Chapter XX of Law 20/2025 introduces structural changes to the institution of the Supervisory and Observation Judge (Hakim Pengawas dan Pengamat). Unlike previous regulations that positioned the supervisory function as a mere administrative formality, Article 353 mandates the formation of a more institutionalized Supervisory and Observation Judge team comprising a minimum of 3 (three) judges in every court. This indicates that the supervision of ruling implementation is now a judicial priority on par with the adjudicative function itself. The objective is to ensure that court rulings do not end merely on paper, but are executed in accordance with the court order and humanitarian principles.

 

The crucial point in this chapter lies in the expansion of supervision stakeholders. Article 353 paragraph (4) introduces a collaborative approach by involving external parties—ranging from Investigators, Advocates, Corrections Officers, the Ministry of Finance, to Victims in the supervision process. The involvement of victims in the supervision mechanism is a legal novelty that guarantees execution transparency. Consequently, the periodic reports required under Article 359 are no longer merely internal administrative reports; they become instruments of public accountability to measure the effectiveness of convict rehabilitation and the compliance of law enforcement officials in executing rulings.

Overall, the integration of Chapter XIX and Chapter XX in Law 20/2025 creates a tighter post-adjudication system of checks and balances.

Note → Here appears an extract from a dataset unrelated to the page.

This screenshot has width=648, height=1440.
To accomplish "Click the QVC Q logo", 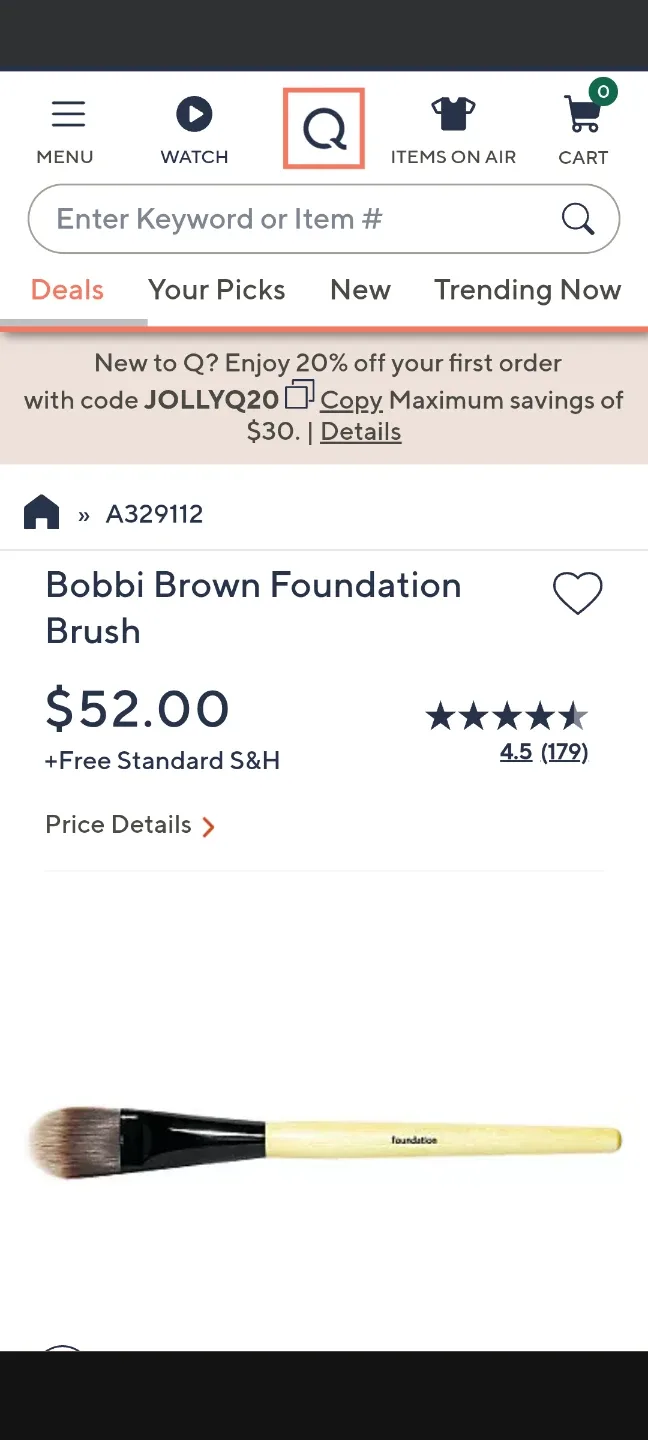I will 323,128.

Law No. 20 of 2025 closes legal loopholes that have historically hindered fine execution and asset recovery, while simultaneously strengthening the judicial control function to ensure that the goals of sentencing whether as a means of retribution, prevention, or rehabilitation are achieved in a measurable and transparent manner.

 

Information Technology Based Judicial System

Article 360 of Law 20/2025 expressly regulates and mandates the administration of criminal proceedings based on information technology (e‑court for criminal cases). This constitutes a breakthrough in criminal procedural law, as the previous Criminal Procedure Code did not recognize an information technology based judicial system.

 

Transitional Period and Effective Enforceability of Law 20/2025

 

Transitional Provisions stipulated in Article 361 are strategically designed to bridge potential legal vacuums and mitigate conflicts of laws during the shift between criminal procedural regimes. This Article applies a strict separation principle based on the stage of proceedings at the time of the Law's enactment. Specifically, the legislature has determined that cases still under investigation or prosecution, as well as cases where trial proceedings have commenced, must continue to be resolved pursuant to the mechanisms of Law Number 8 of 1981. This provision aims to ensure the stability of ongoing legal processes, preventing disruptions caused by abrupt procedural changes.

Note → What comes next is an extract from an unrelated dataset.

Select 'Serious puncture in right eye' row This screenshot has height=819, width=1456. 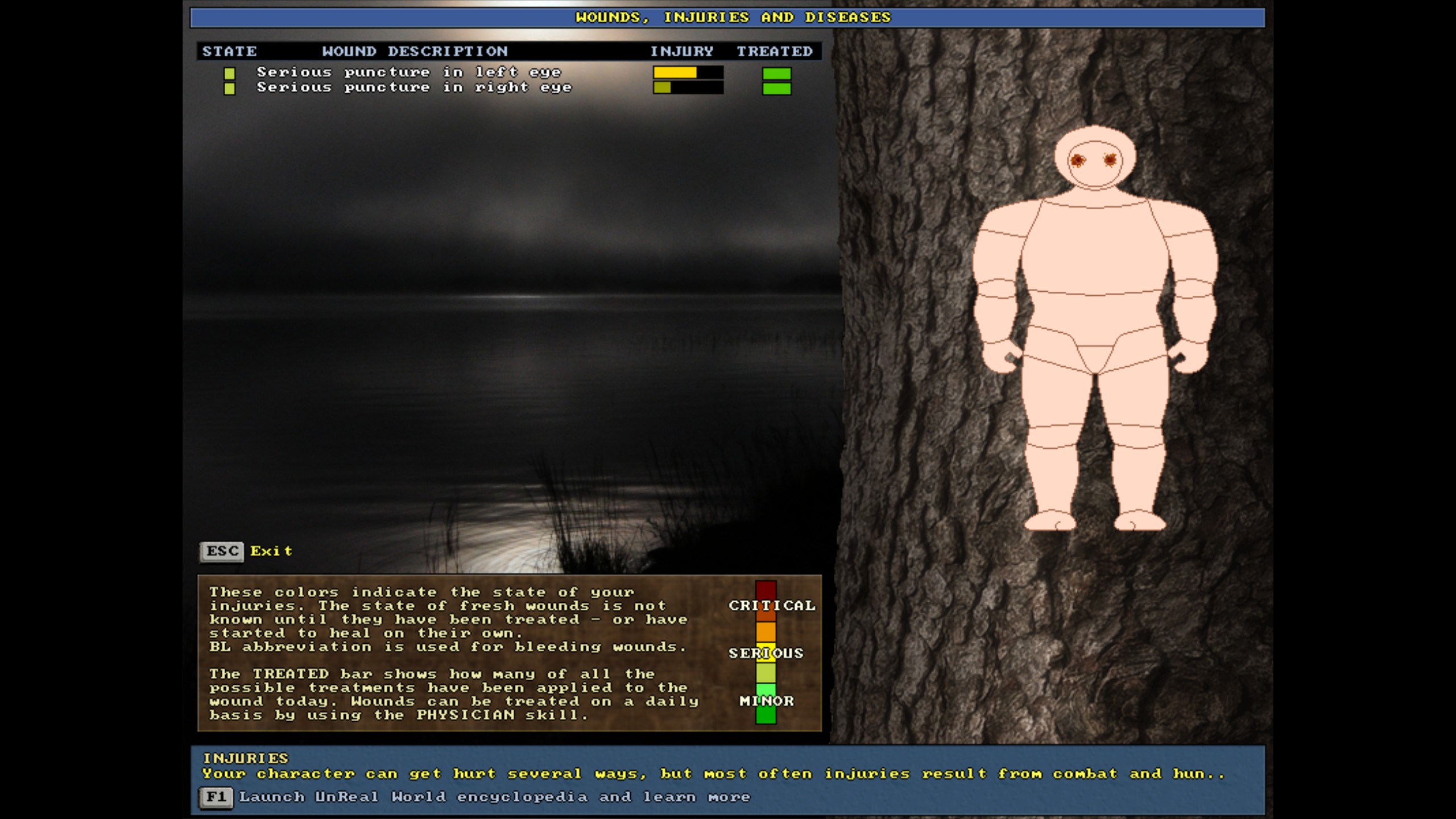click(x=413, y=88)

Nevertheless, the Law also accommodates the immediate effect of new provisions under specific circumstances. Article 361 letter d mandates that cases already submitted to the court but for which the examination of the defendant has not yet commenced must be adjudicated under the procedures of Law No. 20 of 2025. Furthermore, a significant exception is granted for the legal remedy of Case Review (Peninjauan Kembali), whereby such proceedings must comply with the provisions of this new Law, notwithstanding that the principal case was adjudicated under the old regime. This inter-temporal arrangement reflects a balance between the principle of legality and the necessity for progressive legal reform.

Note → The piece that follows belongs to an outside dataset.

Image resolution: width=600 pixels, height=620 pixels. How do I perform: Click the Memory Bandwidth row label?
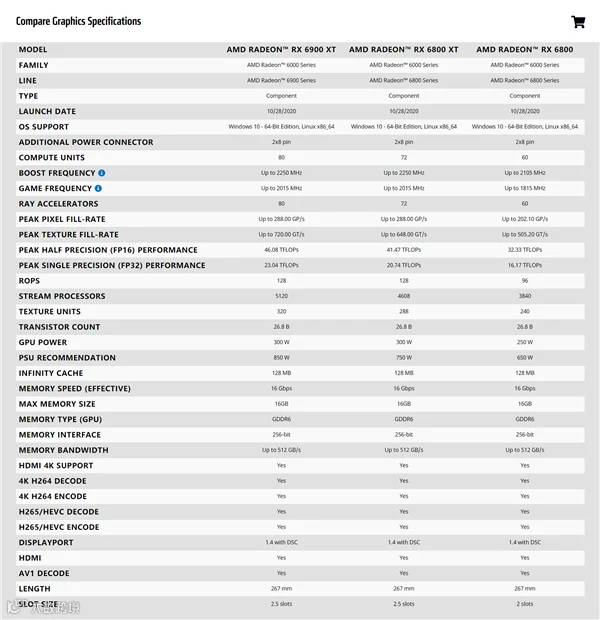tap(64, 450)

The Closing Provisions under Article 362 mark the definitive conclusion of the era of the former Criminal Procedure Code (KUHAP). This Article declaratively states that upon the effective date of Law No. 20 of 2025, Law Number 8 of 1981 is hereby repealed and declared no longer in force. This provision eliminates any ambiguity regarding dualism in Indonesian criminal procedure. As a juridical consequence, all law enforcement apparatus are absolutely bound to abandon the old paradigm and fully transition to the modern criminal justice system based on technology and restorative justice as mandated by this new Law 20/2025, effective from its date of enforcement on January 2, 2026.